The current upstream default policy for THP is always.  However, Meta uses
madvise in production as the current THP=always policy vastly
overprovisions THPs in sparsely accessed memory areas, resulting in
excessive memory pressure and premature OOM killing.  Using madvise +
relying on khugepaged has certain drawbacks over THP=always.  Using
madvise hints mean THPs aren't "transparent" and require userspace
changes.  Waiting for khugepaged to scan memory and collapse pages into
THP can be slow and unpredictable in terms of performance (i.e.  you dont
know when the collapse will happen), while production environments require
predictable performance.  If there is enough memory available, its better
for both performance and predictability to have a THP from fault time,
i.e.  THP=always rather than wait for khugepaged to collapse it, and deal
with sparsely populated THPs when the system is running out of memory.

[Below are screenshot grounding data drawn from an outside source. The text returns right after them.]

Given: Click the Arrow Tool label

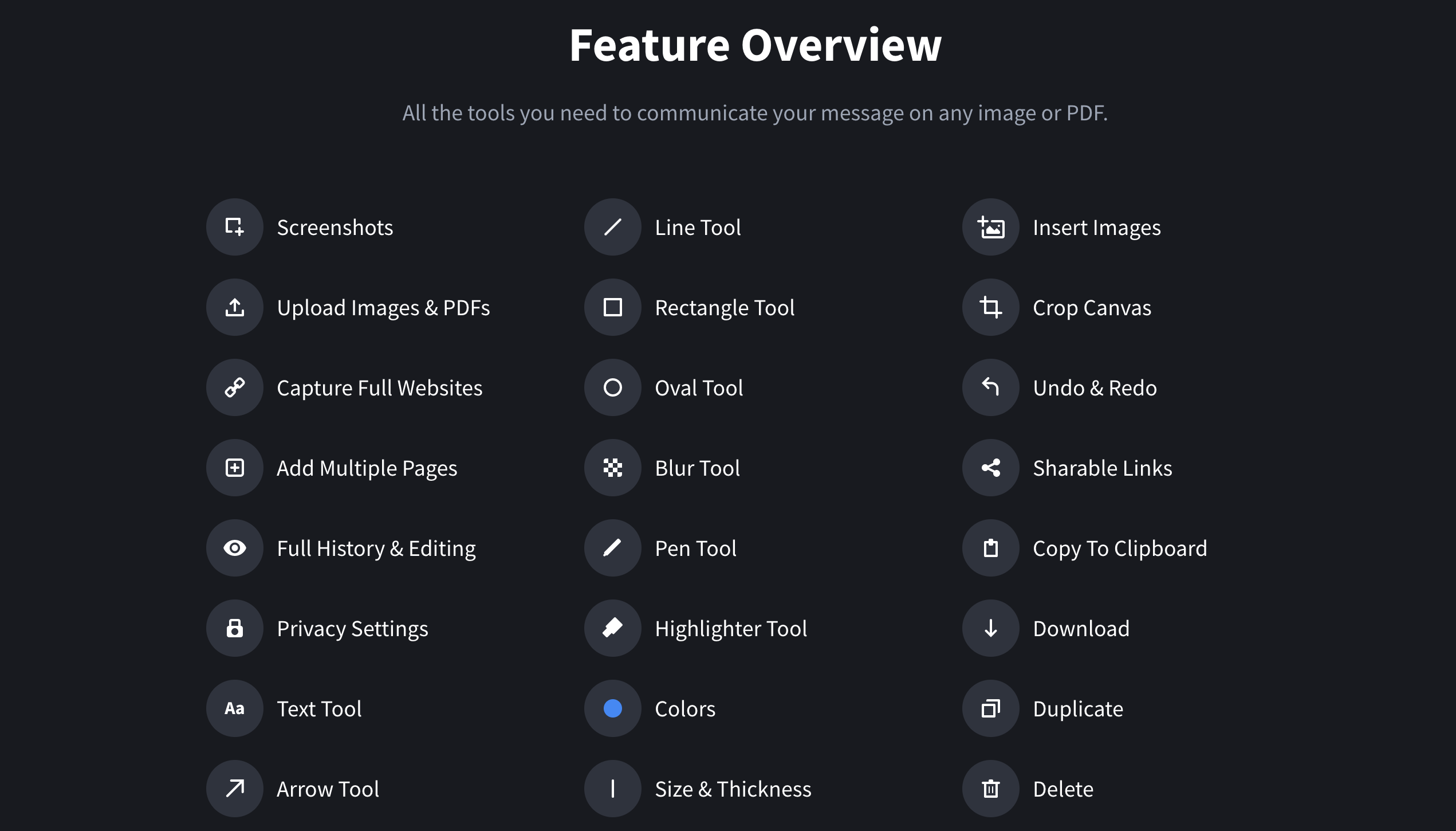Looking at the screenshot, I should [x=328, y=789].
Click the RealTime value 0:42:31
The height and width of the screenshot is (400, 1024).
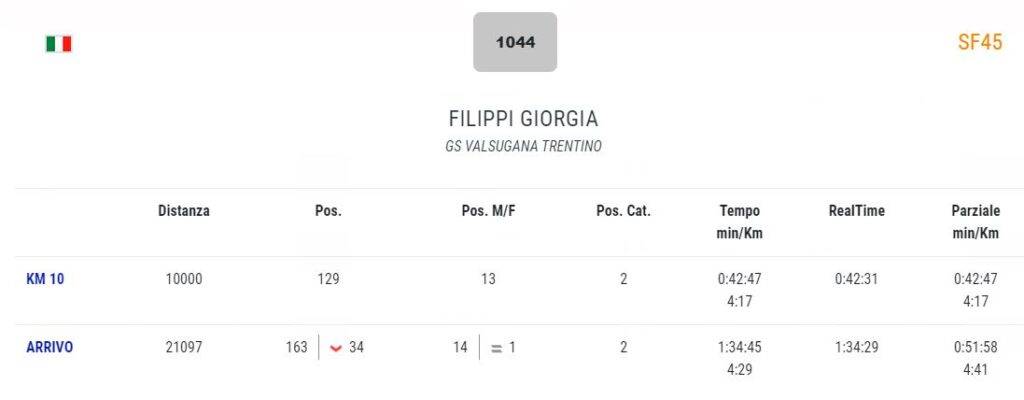857,279
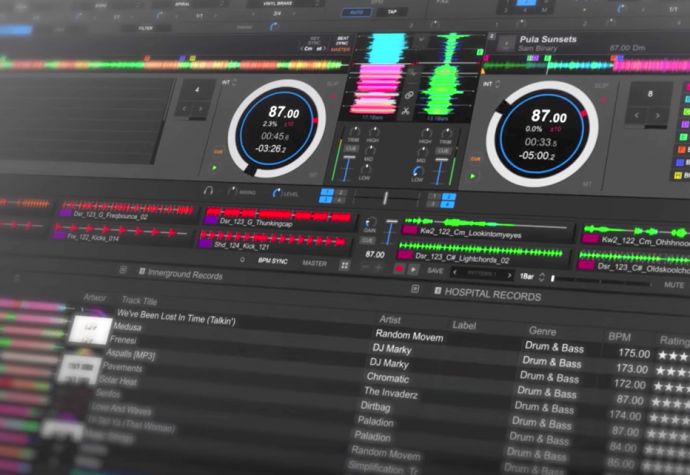Click the link icon between the waveforms
This screenshot has width=690, height=475.
tap(408, 96)
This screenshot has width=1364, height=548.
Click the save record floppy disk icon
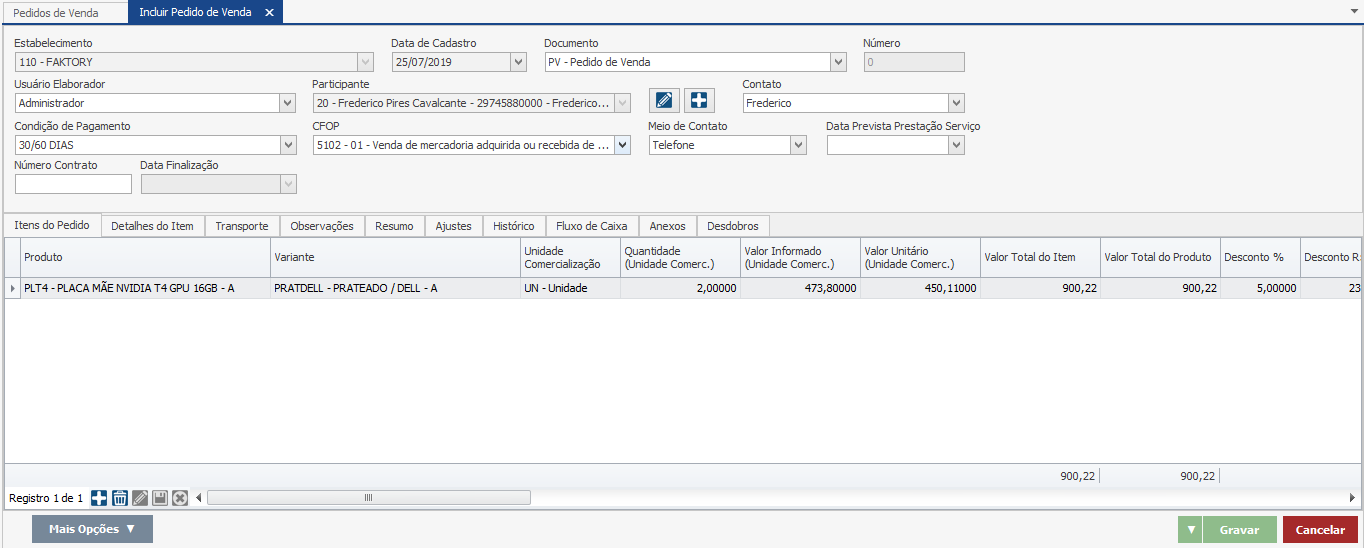[160, 498]
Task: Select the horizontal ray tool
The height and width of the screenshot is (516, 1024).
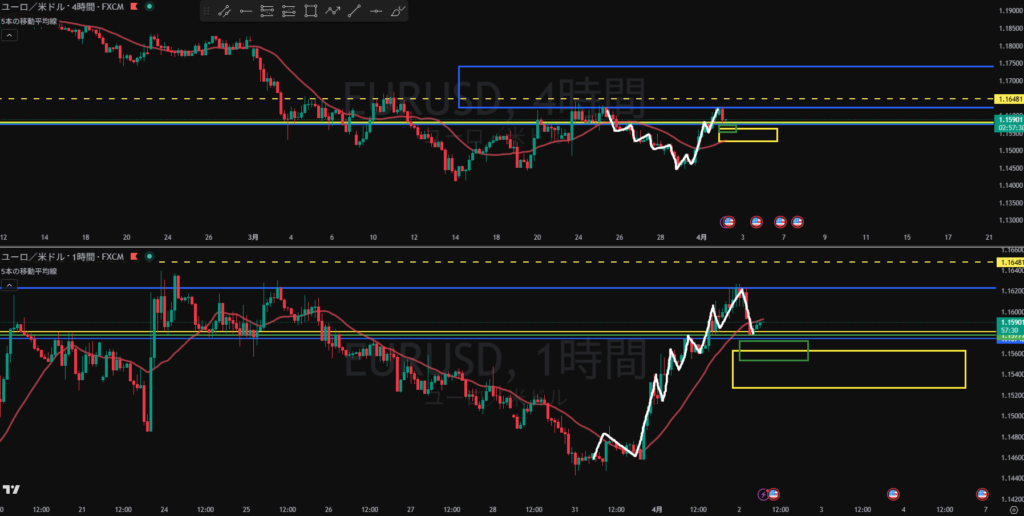Action: (x=245, y=12)
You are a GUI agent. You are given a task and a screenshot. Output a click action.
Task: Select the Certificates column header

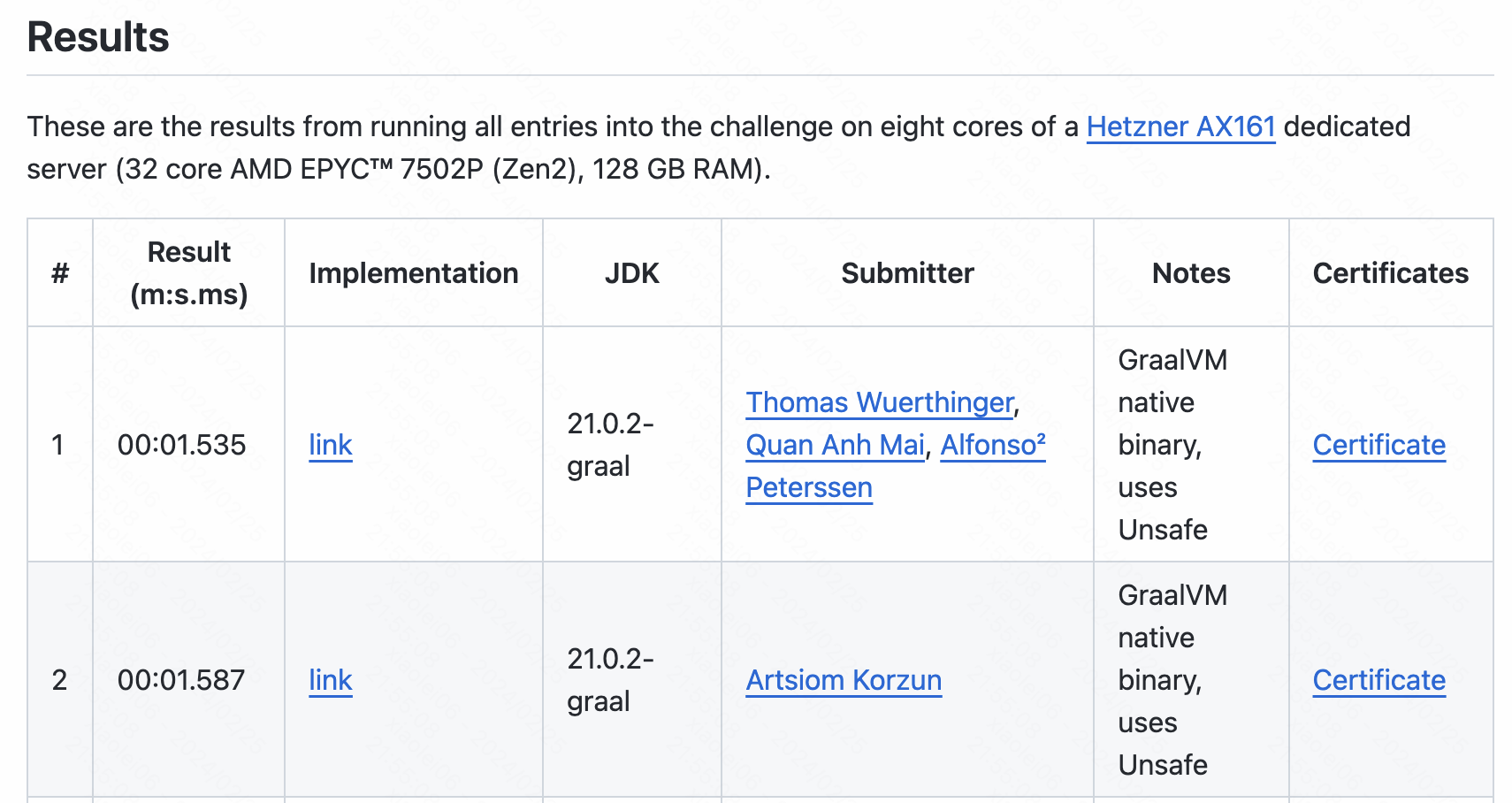tap(1390, 273)
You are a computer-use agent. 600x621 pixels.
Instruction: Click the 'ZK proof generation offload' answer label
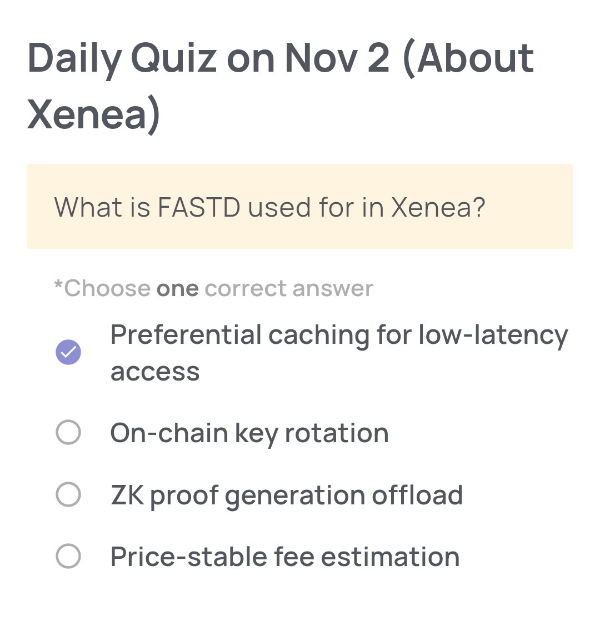[x=286, y=495]
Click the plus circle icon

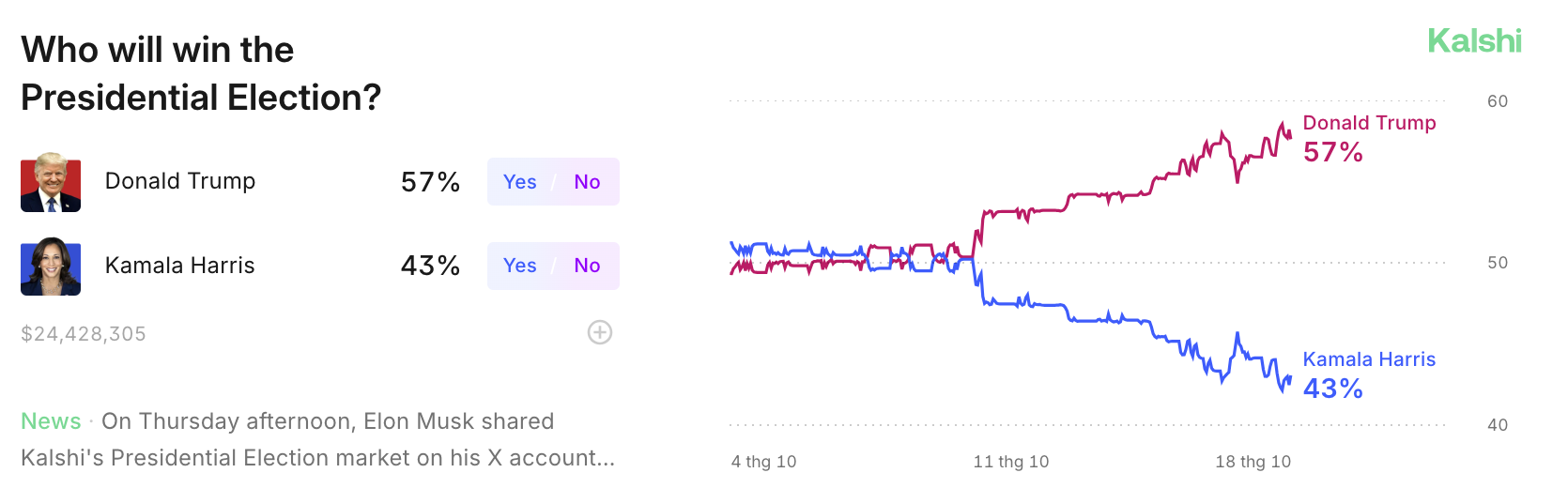[600, 332]
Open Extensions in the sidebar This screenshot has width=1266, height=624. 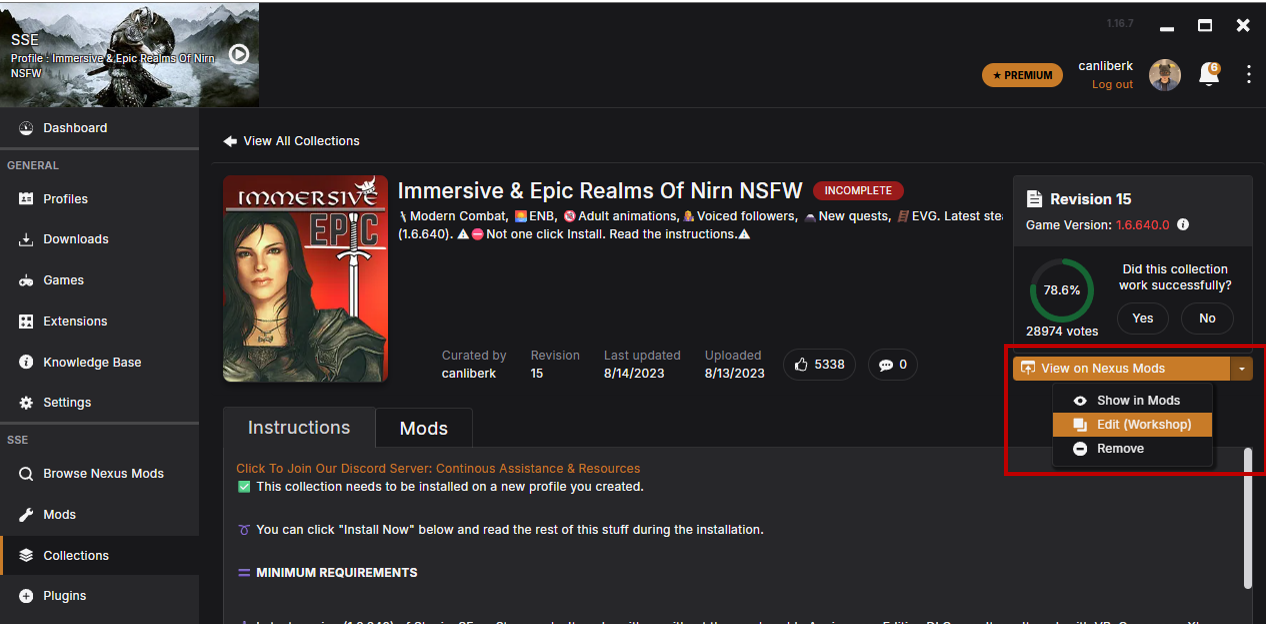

This patch series is an attempt to mitigate the issue of running out of
memory when THP is always enabled.  During runtime whenever a THP is being
faulted in or collapsed by khugepaged, the THP is added to a list. 
Whenever memory reclaim happens, the kernel runs the deferred_split
shrinker which goes through the list and checks if the THP was underused,
i.e.  how many of the base 4K pages of the entire THP were zero-filled. 
If this number goes above a certain threshold, the shrinker will attempt
to split that THP.  Then at remap time, the pages that were zero-filled
are mapped to the shared zeropage, hence saving memory.  This method
avoids the downside of wasting memory in areas where THP is sparsely
filled when THP is always enabled, while still providing the upside THPs
like reduced TLB misses without having to use madvise.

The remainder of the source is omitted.